The emergency calls to Penn Medicine executives began shortly after 2 a.m. on Friday morning.

Staff were trying to log on to their computers, only to be met with a bright blue screen with a few lines of text — the “Blue Screen of Death,” as it’s known in the tech world. Something had rendered nearly all of the 50,000 computers at Penn inoperable.

“We first thought it was ransomware,” said Penn Medicine CEO Kevin Mahoney.

But within a few hours, it became clear that the problem had originated from the cybersecurity company that Penn relies on to protect tens of thousands of servers and PCs.

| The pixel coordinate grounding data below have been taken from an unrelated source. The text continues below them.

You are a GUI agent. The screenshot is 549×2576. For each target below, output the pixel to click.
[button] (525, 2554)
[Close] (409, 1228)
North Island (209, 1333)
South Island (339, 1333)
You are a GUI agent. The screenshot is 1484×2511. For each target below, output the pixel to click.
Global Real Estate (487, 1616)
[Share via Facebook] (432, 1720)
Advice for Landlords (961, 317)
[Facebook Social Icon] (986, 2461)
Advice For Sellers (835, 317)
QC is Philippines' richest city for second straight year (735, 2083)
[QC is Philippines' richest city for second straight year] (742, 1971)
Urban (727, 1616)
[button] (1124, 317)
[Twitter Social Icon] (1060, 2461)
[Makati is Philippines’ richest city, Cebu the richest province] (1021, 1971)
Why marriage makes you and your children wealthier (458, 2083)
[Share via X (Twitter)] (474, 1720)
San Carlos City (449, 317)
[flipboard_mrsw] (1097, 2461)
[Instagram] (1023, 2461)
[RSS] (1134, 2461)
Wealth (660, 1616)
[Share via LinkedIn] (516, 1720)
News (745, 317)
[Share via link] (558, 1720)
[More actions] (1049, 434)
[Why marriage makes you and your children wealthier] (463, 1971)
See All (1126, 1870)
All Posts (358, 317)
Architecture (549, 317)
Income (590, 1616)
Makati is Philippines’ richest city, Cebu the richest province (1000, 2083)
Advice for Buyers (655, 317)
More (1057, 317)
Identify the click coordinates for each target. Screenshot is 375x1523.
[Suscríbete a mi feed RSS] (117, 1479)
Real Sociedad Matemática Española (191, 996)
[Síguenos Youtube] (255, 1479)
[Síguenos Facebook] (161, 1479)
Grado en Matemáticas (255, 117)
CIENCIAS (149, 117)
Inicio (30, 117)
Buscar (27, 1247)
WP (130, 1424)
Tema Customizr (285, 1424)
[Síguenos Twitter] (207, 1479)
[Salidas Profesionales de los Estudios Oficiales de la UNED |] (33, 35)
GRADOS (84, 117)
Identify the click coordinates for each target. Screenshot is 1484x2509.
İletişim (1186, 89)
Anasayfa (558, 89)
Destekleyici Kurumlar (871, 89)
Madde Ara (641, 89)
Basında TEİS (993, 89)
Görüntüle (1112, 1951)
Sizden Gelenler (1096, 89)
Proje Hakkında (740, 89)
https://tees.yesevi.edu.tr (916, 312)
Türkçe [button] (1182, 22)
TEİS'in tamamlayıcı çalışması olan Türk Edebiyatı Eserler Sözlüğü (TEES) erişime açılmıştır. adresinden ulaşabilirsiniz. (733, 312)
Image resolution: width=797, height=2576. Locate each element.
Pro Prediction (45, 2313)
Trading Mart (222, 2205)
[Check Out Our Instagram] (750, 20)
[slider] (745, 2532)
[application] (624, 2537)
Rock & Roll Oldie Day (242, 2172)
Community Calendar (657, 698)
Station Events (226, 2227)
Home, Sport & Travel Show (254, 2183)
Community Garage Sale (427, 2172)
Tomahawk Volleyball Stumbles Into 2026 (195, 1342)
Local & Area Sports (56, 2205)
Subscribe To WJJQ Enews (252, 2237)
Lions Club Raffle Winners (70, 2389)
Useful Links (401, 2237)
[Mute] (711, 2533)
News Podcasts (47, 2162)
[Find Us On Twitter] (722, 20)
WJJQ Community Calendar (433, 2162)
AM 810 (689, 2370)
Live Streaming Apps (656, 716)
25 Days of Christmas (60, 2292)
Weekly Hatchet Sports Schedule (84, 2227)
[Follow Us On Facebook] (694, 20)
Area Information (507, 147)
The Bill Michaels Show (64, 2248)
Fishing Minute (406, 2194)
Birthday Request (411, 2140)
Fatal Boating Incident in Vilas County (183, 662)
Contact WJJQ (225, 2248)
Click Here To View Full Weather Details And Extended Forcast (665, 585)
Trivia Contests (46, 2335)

Penn was one of the most impacted hospital systems in the Philadelphia area. The reason, Penn CEO Mahoney said, was that the system went all in on cybersecurity — and that meant going all in on CrowdStrike, an industry leading brand.

The hospital’s first patients with prescheduled appointments were set to arrive around 5:30 a.m.

Penn staff prepared paper records for physicians to document cases and worked to determine whether the imaging machines that treat “the true emergencies” — strokes, heart attacks, and other health conditions where time is of the essence — could still function.

Penn first canceled any surgery it could cancel for the morning. Then for the rest of the day. By midday, all Penn staff had to offer some patients was to jot down their name and contacts, promising to reschedule them next week.

Providers worked hard to make sure emergencies were treated and critical procedures still happened, such as bone marrow transplants and surgically fixing a fractured limb with exposed bone.

By evening, Penn IT staff were bringing systems back online. And Penn has since extended evening and weekend hours at some clinics, vowing to get most canceled appointments rescheduled within two weeks.

Read more to see the next steps that Penn leaders are considering to prevent a similar incident from ever again happening.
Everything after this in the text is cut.